ACTIVITY: Once the images are set aside, print the remaining lines below exactly.

SUPPLIED MATERIAL:
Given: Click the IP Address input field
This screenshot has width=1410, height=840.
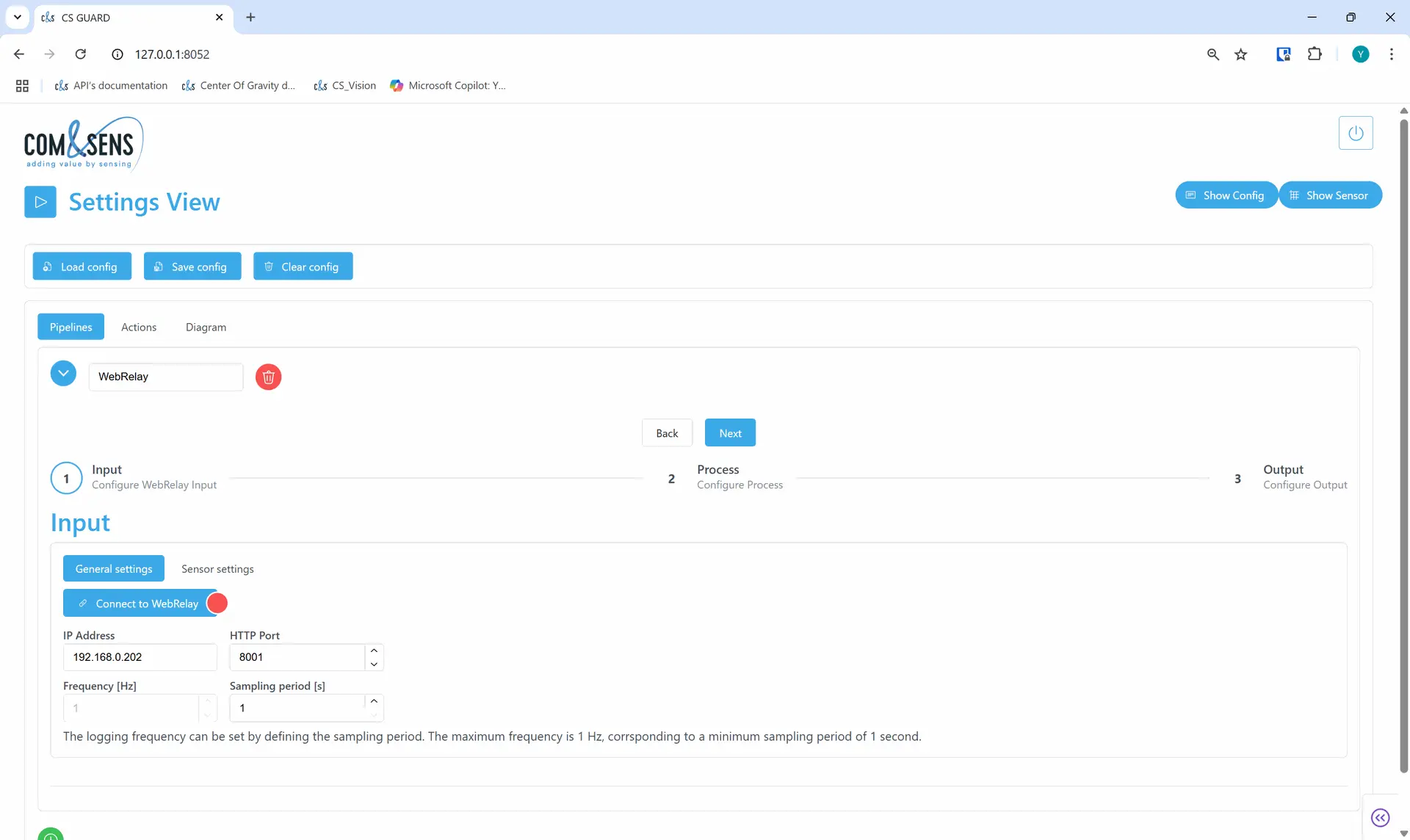Looking at the screenshot, I should pos(140,657).
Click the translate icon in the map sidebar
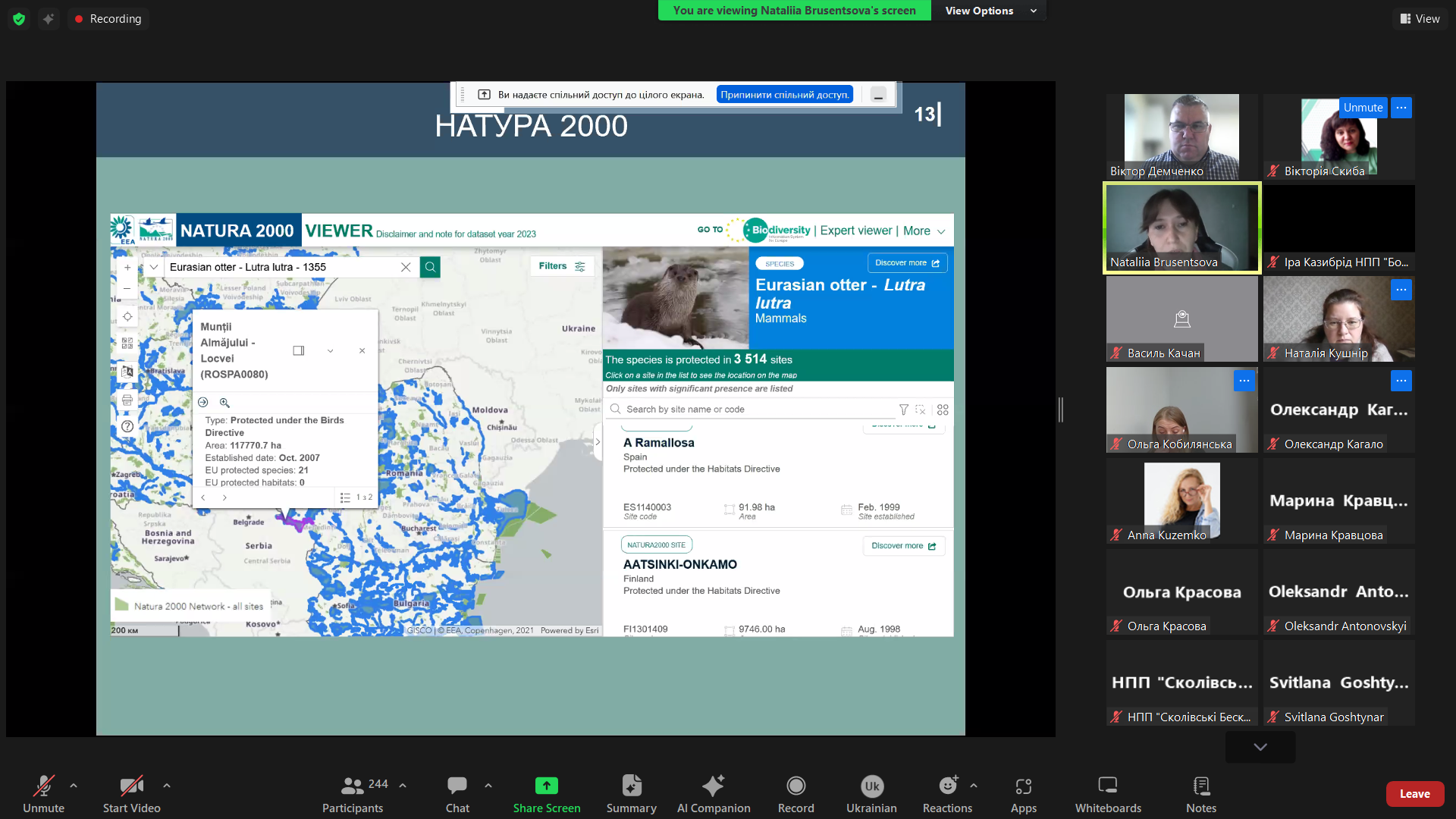The height and width of the screenshot is (819, 1456). pos(127,371)
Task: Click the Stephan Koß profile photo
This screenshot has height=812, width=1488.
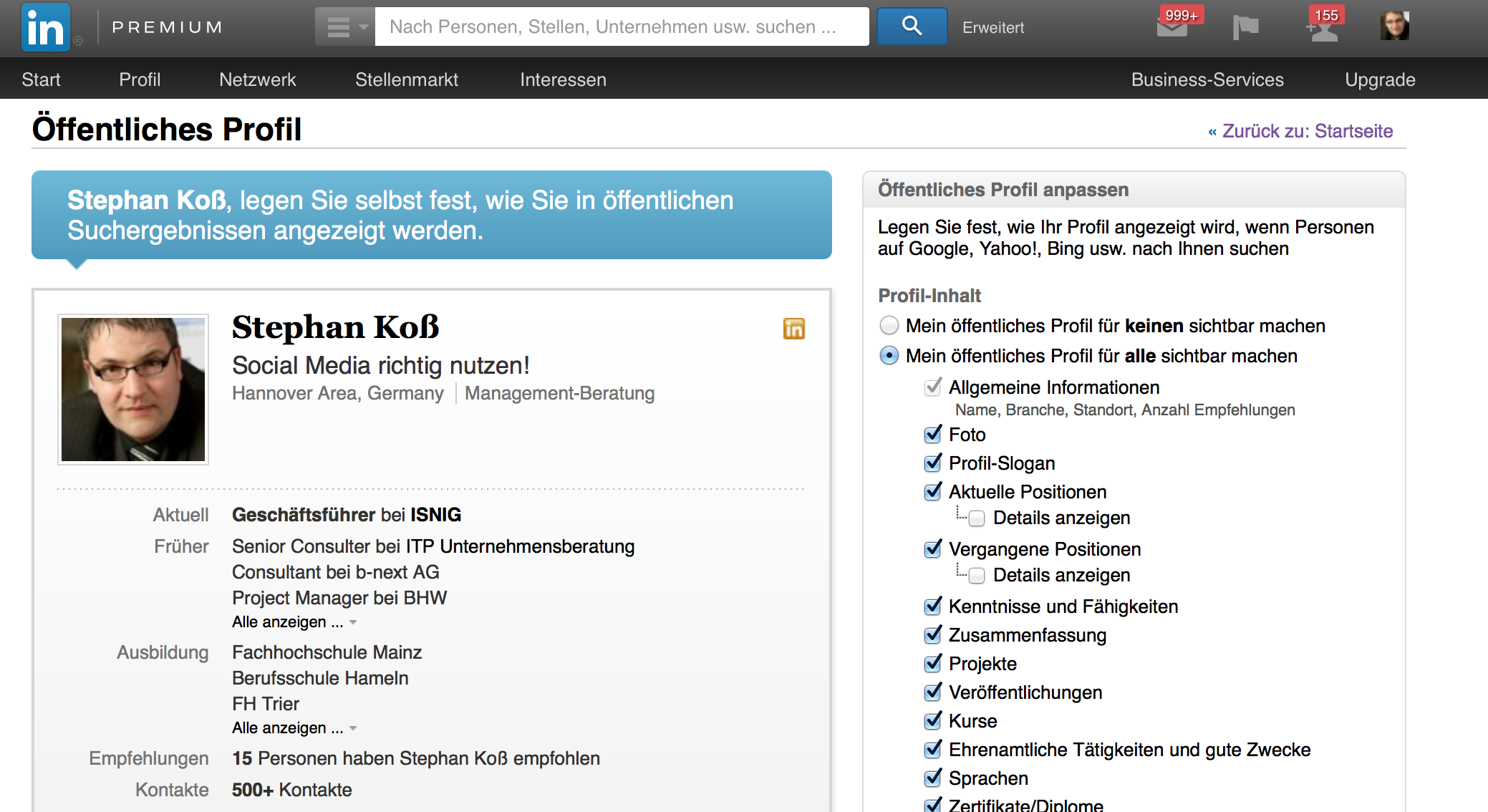Action: (133, 390)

YOUR SOLUTION:
Given: Click the IP Address input field
This screenshot has width=1410, height=840.
Looking at the screenshot, I should pos(140,657).
Click the translate icon in the map sidebar
The height and width of the screenshot is (819, 1456). pos(127,371)
Task: Click the Stephan Koß profile photo
This screenshot has height=812, width=1488.
Action: (133, 390)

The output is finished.